Herr Sauerland ist nicht das kaltblütige Monster, dass man nun aus ihm zu machen sich anschickt – auch wenn er den Eindruck hervorruft. Ich sehe einen hochgradig traumatisierten Menschen, der mit aller Macht vor dem Unausweichlichen davonzurennen sucht. Er läuft nicht vor der Verantwortung davon – er läuft vor sich selbst davon. Ich kann ihn mit keinem “normalen” Maßstab mehr messen. “Out of order”. Und der Zusammenbruch unausweichlichJe mehr er den Rücktritt verweigert umso näher am Abgrund…. Das ist, was die politische und wirtschaftliche Welt, in der wir alle leben, aus einem charakterschwachen Menschen zu machen vermag. Es braucht erhebliche persönliche, innere, menschliche Stärke dem zu widerstehen, was allerseits erwartet wird. Charakterliche Festigkeit, Stärke und Tugenden, die die heutigen Amtsträger in überwiegender Zahl vermissen lassen, da sie schon einer innerparteilichen Karriere im Wege stünden.Tugenden, die im heutigen Wirtschaftsleben hinderlich sind – ja ihm im Wege stehen. In höchste Ämter und Positionen gehieft, mit Macht ausgestattet, sind die heutigen Protagonistend der Selbstüberschätzung und des Selbstbetruges und jedweder Täuschung preisgegeben. Vor den Augen der Welt sehen wir, was die “Geldwelt” aus einem Menschen macht. Ein weiteres, menschliches Drama, daß keiner sehen, keiner wahrhaben will. Fühllosigkeit wird mit Fühllosigkeit beantwortet, ein jeder wirft den ersten Stein.

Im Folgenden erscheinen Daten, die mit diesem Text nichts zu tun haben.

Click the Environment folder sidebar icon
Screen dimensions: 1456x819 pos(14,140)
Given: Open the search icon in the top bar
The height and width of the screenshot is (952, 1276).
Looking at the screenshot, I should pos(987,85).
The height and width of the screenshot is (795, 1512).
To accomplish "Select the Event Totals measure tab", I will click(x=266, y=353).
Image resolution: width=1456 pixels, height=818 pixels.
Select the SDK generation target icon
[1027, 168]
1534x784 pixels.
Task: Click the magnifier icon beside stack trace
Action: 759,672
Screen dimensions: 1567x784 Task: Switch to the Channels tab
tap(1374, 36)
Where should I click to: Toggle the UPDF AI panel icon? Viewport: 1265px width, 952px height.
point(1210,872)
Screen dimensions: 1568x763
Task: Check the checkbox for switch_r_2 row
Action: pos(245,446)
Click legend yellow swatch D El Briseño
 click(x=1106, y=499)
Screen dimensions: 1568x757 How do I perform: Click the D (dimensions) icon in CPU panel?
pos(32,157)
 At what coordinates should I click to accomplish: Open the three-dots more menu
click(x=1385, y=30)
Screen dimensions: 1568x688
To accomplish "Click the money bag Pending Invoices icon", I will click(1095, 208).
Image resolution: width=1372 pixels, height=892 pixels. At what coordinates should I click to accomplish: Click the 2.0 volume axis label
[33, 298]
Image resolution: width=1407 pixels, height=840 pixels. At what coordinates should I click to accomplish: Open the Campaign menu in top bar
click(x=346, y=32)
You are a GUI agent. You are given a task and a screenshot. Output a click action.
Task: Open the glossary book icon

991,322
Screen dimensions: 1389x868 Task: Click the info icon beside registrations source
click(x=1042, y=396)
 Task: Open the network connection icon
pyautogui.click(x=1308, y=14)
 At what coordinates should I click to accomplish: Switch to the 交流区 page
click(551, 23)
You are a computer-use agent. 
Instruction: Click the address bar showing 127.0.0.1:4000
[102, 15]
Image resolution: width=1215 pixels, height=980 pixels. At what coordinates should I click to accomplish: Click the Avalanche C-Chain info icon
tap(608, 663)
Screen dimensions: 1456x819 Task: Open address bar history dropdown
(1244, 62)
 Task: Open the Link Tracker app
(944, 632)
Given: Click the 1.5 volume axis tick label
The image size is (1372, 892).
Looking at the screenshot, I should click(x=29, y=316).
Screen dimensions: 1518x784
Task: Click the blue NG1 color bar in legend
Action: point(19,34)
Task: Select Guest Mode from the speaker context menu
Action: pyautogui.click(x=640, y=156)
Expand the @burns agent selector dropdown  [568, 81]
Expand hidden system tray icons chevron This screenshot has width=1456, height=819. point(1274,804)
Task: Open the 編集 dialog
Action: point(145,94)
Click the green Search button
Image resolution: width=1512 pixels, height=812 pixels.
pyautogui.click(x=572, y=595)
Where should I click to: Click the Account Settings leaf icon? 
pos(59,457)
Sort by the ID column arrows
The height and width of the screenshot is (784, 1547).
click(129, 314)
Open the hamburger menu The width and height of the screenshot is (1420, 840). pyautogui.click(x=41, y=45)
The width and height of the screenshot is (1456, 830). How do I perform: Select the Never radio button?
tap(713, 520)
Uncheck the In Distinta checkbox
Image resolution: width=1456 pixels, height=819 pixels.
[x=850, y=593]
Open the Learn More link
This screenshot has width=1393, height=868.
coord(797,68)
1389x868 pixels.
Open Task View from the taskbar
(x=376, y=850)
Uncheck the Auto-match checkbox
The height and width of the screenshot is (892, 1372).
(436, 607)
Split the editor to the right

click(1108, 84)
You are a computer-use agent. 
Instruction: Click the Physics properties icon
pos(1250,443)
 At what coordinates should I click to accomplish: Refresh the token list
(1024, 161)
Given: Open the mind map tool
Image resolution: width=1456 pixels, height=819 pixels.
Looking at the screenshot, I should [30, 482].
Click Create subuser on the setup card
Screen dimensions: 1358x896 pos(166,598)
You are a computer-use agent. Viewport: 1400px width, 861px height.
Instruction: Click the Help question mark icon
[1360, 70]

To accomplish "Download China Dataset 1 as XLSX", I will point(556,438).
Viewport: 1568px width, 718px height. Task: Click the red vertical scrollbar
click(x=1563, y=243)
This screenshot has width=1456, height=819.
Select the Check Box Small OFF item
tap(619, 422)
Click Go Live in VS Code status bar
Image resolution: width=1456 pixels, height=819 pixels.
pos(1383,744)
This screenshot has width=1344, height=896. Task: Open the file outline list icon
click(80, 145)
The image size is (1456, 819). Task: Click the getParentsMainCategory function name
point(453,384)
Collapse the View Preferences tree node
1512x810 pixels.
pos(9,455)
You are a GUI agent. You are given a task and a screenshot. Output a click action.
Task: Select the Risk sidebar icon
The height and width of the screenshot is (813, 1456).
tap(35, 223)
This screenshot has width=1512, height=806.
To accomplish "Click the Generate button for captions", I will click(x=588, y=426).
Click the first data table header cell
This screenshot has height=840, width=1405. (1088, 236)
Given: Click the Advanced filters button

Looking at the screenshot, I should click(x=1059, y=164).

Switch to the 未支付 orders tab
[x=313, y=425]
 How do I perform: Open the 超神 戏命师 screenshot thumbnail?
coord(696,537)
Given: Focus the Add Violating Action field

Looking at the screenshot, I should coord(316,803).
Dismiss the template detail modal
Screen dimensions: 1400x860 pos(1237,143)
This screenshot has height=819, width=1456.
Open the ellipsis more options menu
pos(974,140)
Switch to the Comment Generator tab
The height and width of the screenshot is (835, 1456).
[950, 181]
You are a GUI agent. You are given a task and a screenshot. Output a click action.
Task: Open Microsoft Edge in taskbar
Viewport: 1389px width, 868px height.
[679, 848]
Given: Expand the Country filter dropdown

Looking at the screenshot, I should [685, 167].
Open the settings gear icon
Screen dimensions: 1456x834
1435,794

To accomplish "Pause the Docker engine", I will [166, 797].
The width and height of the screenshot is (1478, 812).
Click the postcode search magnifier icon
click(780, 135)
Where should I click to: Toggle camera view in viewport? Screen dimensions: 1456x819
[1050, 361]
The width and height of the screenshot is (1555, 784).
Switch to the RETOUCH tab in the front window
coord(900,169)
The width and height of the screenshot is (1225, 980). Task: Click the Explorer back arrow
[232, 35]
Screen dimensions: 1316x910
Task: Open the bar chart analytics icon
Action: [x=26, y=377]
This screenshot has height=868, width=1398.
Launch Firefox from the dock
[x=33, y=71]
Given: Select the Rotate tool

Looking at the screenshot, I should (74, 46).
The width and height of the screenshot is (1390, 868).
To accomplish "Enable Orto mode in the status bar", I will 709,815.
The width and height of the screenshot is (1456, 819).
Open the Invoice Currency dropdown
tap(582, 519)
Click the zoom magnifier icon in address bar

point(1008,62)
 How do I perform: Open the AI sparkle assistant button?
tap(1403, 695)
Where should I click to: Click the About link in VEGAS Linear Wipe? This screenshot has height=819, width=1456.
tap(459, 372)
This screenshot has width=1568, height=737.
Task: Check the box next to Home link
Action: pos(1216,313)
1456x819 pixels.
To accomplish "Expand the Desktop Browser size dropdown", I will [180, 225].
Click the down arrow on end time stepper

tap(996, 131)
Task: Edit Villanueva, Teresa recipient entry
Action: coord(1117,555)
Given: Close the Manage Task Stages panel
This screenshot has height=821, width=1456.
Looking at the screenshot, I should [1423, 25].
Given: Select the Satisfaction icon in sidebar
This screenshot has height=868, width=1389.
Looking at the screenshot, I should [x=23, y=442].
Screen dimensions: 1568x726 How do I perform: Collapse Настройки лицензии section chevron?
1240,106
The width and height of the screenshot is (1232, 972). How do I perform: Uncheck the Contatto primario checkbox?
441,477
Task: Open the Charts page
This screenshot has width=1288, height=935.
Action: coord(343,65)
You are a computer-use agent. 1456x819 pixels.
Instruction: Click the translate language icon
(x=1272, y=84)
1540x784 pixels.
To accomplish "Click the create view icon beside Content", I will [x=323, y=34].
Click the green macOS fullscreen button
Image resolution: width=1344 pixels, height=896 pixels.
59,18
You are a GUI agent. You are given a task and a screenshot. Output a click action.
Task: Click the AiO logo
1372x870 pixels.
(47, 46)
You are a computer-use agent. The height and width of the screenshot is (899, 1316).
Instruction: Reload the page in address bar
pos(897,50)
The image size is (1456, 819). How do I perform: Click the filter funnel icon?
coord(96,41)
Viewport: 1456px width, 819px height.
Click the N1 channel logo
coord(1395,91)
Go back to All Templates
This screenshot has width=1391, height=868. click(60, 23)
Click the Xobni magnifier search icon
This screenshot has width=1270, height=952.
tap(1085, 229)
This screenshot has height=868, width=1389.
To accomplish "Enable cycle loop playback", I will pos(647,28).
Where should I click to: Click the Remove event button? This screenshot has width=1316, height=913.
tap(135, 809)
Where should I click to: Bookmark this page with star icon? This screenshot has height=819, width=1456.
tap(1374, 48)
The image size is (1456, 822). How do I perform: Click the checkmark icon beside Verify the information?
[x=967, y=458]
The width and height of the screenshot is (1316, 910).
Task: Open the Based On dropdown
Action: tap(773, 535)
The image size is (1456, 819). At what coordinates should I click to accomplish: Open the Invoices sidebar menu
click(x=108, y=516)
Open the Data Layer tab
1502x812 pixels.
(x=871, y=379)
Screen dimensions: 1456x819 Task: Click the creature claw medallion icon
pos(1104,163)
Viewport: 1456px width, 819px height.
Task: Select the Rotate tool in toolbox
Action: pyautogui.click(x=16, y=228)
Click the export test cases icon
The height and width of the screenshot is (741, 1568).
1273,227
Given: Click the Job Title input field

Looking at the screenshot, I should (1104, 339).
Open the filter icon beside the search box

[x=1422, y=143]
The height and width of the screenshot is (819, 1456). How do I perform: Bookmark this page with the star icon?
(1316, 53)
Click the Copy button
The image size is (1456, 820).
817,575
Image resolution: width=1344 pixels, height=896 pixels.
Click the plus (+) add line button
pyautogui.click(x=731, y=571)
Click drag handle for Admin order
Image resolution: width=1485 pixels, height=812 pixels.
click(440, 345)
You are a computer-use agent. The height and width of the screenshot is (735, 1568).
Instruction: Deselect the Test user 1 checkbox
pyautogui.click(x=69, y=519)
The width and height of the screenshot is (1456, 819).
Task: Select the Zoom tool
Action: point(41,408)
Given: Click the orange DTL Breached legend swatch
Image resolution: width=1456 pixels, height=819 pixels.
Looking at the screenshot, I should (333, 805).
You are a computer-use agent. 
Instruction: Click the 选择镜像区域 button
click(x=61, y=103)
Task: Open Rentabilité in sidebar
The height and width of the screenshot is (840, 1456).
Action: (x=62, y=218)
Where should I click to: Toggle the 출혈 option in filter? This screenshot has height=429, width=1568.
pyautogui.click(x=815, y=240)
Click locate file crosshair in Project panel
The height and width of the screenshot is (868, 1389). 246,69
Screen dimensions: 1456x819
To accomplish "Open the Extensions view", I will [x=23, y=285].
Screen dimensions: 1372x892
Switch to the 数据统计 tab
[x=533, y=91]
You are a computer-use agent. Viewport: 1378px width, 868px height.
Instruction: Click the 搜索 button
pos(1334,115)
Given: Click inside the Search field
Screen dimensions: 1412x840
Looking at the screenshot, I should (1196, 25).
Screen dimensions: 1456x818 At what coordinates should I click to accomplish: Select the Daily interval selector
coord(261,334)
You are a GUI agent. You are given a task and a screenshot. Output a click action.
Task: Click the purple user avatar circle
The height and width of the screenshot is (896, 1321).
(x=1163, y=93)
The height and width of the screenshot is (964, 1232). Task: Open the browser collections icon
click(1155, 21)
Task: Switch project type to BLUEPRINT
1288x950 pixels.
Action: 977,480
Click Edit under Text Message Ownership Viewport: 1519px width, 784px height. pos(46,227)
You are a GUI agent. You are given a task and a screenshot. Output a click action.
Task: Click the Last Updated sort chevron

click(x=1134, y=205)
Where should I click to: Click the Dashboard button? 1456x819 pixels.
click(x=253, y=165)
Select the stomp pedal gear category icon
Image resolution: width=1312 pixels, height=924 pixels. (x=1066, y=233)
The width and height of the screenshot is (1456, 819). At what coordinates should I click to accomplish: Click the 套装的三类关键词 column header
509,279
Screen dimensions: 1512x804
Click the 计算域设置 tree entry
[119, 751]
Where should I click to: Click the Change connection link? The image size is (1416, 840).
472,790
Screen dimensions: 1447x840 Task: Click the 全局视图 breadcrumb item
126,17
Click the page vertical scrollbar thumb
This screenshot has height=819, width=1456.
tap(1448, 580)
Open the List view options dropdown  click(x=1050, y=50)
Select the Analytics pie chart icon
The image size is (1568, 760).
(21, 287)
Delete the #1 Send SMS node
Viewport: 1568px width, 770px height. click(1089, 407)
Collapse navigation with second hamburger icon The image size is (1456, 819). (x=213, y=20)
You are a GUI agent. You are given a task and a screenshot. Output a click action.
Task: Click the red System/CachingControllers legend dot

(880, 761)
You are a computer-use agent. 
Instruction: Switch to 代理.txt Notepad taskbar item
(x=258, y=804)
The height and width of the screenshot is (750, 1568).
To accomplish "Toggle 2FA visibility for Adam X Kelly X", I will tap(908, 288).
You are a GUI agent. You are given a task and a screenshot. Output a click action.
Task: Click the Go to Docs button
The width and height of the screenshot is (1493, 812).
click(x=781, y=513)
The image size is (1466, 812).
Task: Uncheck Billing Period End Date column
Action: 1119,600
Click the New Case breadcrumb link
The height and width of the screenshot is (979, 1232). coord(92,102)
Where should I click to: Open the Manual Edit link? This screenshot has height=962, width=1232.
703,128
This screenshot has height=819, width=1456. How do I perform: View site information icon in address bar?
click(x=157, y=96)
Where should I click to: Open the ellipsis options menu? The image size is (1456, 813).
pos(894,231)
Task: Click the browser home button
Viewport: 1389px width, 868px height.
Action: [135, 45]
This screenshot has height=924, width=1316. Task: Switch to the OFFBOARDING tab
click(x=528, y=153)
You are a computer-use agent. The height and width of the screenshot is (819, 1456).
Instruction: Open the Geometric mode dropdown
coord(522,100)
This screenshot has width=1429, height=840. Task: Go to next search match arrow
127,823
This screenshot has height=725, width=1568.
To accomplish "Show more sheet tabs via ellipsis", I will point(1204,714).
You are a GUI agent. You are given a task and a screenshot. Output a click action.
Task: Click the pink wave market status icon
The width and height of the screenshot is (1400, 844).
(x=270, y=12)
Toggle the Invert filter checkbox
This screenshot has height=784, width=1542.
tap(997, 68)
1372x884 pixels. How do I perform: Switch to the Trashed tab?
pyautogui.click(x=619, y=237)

Erlaubt Euch die Trauer, erlaubt Euch das Herzeleid, geht hinein in Eure Verzweifelung – fühlt Euch – dann fühlt ihr auch, was ihn treibt. Wir sind alle Überlebende. Wir haben alle Verantwortung zu tragen.  Da ist ein verzweifelter Mensch, der in seiner Verzweiflung nichts mehr “richtig” zu machen vermag, der “nicht richtig tickt”, der wie ein trotziges kleines Kind einen Fehler nach dem anderen macht. Der der kommenden Erschütterung dennoch  nicht auszuweichen vermag. Ich sehe da nur ein verzweifeltes Menschenkind. Das ist eine ganz persönliche Hölle. Da braucht es Eurer Anklage nicht, nichts wird schlimmer sein, als die Zeiten,  die vor ihm liegen.

Da gibt es auch eine Familie, da sind Kinder, die nun auch unter dem zu leiden haben, was öffentlich an Wut und Hass geäußert werden. Müsst Ihr allem Schmerz noch weiteren hinzufügen? So zeigt doch Erbarmen.

Bleibt einfach mal stille und geht in Euch. Und fühlt, was da los ist. Und dann streitet dafür, dass die Welt sich ändert. Mit flammendem Herzen. Aber kühlem Verstand. Morgen aber hat Eure ganze Liebe und Aufmerksamkeit den Freunden und Familien zu gelten. Fügt niemandem ein weiters Leid zu.  Der Trauermarsch ist trauriger Abschluss einer Parade der Liebe. 7 Tage danach. In sieben Tagen soll Gott die Welt erschaffen haben – unsere und die vieler, vieler Menschen ging in 7 Tagen vollständig unter. Eine andere, eine bessere Welt zu erschaffen, eine der Liebe, der Güte, des Lichtes – daß ist das Vermächtnis derer, die in unserem Dreck starben.